━━ Data provided

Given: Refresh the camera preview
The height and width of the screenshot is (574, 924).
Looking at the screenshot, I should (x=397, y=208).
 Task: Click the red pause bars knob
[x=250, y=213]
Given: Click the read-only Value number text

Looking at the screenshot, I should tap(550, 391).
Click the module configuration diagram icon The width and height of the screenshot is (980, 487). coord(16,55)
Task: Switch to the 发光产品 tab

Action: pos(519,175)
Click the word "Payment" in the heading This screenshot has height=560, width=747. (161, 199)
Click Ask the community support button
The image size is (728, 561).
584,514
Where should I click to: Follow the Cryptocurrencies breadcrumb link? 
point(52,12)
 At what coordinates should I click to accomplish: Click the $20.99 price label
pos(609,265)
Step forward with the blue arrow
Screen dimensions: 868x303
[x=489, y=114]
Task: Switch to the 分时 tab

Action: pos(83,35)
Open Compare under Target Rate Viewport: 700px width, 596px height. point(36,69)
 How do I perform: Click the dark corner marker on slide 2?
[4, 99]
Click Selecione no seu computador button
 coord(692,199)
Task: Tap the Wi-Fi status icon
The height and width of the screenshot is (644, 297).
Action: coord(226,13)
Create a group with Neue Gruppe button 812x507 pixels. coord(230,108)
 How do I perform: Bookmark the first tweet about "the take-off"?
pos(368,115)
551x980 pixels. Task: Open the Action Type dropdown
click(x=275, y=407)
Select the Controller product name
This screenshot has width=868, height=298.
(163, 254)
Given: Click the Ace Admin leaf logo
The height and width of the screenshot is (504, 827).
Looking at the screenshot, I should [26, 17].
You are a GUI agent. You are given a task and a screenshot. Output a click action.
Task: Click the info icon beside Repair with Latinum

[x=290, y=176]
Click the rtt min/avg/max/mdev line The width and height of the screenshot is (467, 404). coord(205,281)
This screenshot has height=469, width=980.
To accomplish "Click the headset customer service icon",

━━━━

**What this task involves**. What this task asks for is an exact copy of the material above.

**Task response**.
Given: Refresh the camera preview
The height and width of the screenshot is (574, 924).
Looking at the screenshot, I should (x=397, y=208).
 Task: Click the red pause bars knob
[x=250, y=213]
Given: Click the read-only Value number text

Looking at the screenshot, I should tap(550, 391).
Click the module configuration diagram icon The width and height of the screenshot is (980, 487). coord(16,55)
Task: Switch to the 发光产品 tab

Action: pos(519,175)
Click the word "Payment" in the heading This screenshot has height=560, width=747. (161, 199)
Click Ask the community support button
The image size is (728, 561).
584,514
Where should I click to: Follow the Cryptocurrencies breadcrumb link? 
point(52,12)
 At what coordinates should I click to accomplish: Click the $20.99 price label
pos(609,265)
Step forward with the blue arrow
Screen dimensions: 868x303
[x=489, y=114]
Task: Switch to the 分时 tab

Action: pos(83,35)
Open Compare under Target Rate Viewport: 700px width, 596px height. point(36,69)
 How do I perform: Click the dark corner marker on slide 2?
[4, 99]
Click Selecione no seu computador button
 coord(692,199)
Task: Tap the Wi-Fi status icon
The height and width of the screenshot is (644, 297).
Action: coord(226,13)
Create a group with Neue Gruppe button 812x507 pixels. coord(230,108)
 How do I perform: Bookmark the first tweet about "the take-off"?
pos(368,115)
551x980 pixels. Task: Open the Action Type dropdown
click(x=275, y=407)
Select the Controller product name
This screenshot has width=868, height=298.
(163, 254)
Given: Click the Ace Admin leaf logo
The height and width of the screenshot is (504, 827).
Looking at the screenshot, I should [26, 17].
You are a GUI agent. You are given a task and a screenshot. Output a click action.
Task: Click the info icon beside Repair with Latinum

[x=290, y=176]
Click the rtt min/avg/max/mdev line The width and height of the screenshot is (467, 404). coord(205,281)
This screenshot has height=469, width=980.
To accomplish "Click the headset customer service icon",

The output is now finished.